Stated task – State how many lines in the items below contain the string "panel". Treat uppercase and lowercase as different, and reply with the number alone.

*****

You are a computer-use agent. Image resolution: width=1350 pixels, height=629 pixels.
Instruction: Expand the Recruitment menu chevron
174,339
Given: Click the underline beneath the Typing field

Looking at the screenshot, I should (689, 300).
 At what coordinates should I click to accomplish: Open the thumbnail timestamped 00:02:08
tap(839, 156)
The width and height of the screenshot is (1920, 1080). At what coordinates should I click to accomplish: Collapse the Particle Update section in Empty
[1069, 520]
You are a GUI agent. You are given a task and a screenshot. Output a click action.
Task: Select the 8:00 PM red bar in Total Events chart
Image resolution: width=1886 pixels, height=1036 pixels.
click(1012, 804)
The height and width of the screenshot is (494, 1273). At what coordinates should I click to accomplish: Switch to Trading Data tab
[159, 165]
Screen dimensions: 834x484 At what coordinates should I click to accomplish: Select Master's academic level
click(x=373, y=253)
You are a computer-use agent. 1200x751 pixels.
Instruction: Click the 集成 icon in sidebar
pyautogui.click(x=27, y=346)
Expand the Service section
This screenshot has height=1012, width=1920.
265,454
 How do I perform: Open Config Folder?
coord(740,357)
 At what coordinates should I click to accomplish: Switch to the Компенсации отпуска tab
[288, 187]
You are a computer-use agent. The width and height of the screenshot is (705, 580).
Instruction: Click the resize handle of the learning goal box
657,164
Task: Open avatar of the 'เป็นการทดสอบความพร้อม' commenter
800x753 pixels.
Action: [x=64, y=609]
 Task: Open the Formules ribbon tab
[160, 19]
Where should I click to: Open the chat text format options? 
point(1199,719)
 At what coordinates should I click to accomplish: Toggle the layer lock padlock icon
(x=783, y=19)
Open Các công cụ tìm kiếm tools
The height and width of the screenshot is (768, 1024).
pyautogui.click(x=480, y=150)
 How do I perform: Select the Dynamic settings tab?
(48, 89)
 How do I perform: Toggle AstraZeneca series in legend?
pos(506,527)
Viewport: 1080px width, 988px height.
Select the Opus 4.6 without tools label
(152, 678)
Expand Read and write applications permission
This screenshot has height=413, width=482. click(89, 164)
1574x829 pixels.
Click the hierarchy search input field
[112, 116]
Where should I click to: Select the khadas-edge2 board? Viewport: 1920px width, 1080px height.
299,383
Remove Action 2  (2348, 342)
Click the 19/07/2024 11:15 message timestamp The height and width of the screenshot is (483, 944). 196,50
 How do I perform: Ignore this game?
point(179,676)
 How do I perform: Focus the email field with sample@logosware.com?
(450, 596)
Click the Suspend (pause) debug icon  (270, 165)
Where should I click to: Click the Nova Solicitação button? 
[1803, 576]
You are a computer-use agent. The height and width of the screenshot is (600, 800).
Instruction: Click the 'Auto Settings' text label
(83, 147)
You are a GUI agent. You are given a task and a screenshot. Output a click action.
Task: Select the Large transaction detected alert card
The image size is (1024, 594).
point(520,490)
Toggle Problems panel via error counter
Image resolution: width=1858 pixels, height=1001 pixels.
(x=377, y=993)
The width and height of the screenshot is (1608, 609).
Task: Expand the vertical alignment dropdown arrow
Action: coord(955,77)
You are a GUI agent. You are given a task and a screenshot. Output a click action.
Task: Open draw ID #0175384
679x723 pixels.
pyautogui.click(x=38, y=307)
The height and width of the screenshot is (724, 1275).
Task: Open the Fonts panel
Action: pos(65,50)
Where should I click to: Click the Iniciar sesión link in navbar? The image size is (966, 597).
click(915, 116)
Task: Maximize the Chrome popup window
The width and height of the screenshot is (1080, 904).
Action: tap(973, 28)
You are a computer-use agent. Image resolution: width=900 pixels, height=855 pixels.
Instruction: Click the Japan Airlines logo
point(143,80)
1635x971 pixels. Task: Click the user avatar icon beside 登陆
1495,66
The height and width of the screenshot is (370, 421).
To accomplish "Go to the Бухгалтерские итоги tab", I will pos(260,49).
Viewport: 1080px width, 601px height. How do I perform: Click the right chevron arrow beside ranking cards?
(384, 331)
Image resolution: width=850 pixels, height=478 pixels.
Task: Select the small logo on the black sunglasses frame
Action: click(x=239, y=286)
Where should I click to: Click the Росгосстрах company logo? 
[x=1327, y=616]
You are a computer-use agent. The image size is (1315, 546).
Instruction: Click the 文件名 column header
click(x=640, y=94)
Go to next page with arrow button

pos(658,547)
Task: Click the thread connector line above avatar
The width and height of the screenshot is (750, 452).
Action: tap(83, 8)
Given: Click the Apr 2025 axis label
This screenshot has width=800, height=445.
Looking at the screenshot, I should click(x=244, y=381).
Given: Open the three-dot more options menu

*****

Expected answer – 2